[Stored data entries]

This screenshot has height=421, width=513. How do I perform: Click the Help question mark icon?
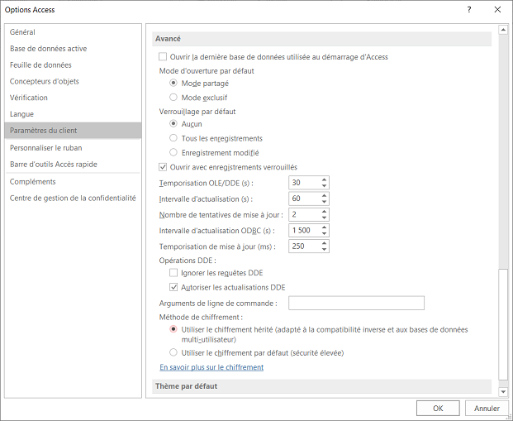click(x=469, y=10)
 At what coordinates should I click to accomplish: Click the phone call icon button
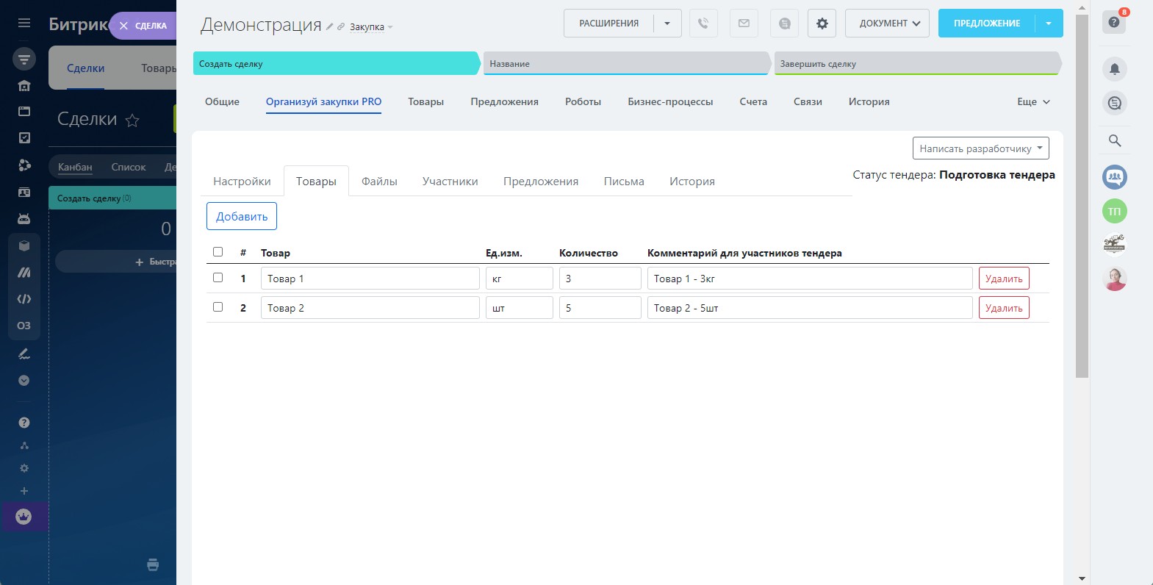click(x=703, y=24)
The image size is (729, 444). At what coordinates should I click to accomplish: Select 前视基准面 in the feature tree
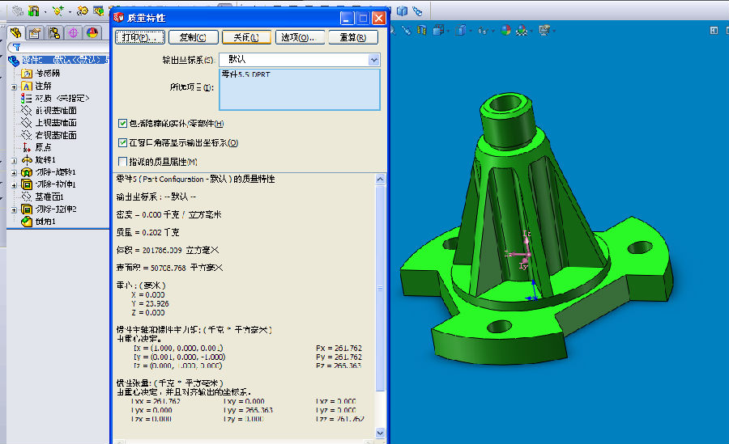point(55,110)
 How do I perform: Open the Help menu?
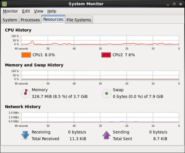(52, 11)
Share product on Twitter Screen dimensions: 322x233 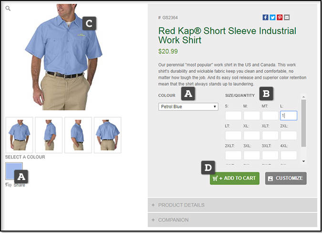[x=273, y=18]
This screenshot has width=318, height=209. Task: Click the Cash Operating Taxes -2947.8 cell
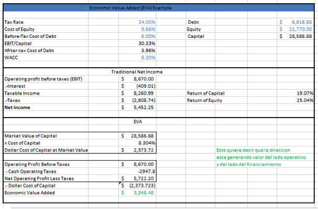(137, 172)
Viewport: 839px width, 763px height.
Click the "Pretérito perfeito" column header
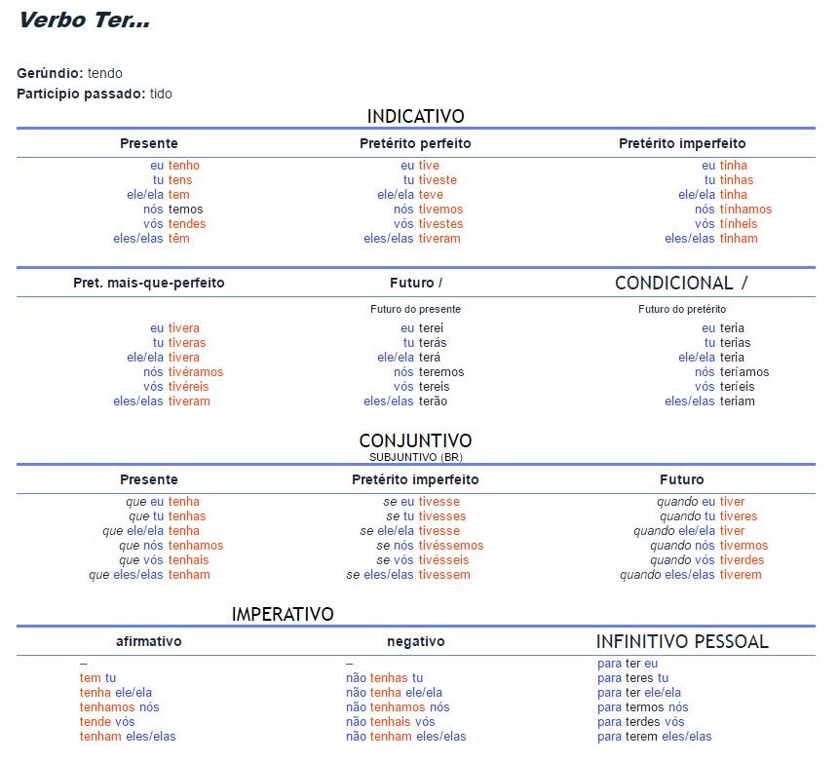pos(415,143)
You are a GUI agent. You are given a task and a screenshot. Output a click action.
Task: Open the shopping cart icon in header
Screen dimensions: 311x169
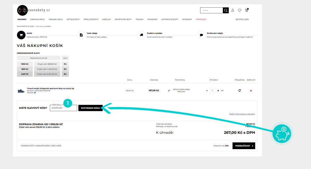tap(247, 10)
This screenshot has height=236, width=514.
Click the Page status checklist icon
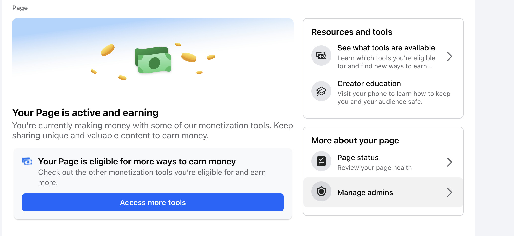[321, 161]
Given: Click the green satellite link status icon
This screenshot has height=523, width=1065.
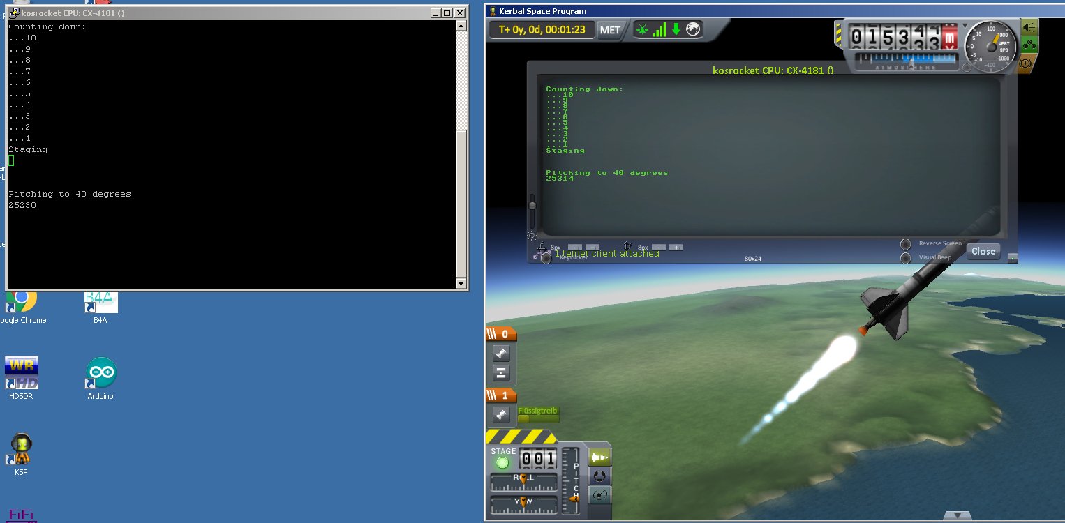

### YOUR OBJECTIVE
Your answer must be an exact copy of the lines from the line with "You are a GUI" to the final line of the data, both ends included, and no pictures.

### REPLY
You are a GUI agent. You are given a task and a screenshot. Output a click action.
Task: Open the shopping cart icon in header
Screen dimensions: 311x169
tap(247, 10)
This screenshot has height=236, width=514.
Click the Page status checklist icon
[321, 161]
Given: Click the green satellite link status icon
This screenshot has height=523, width=1065.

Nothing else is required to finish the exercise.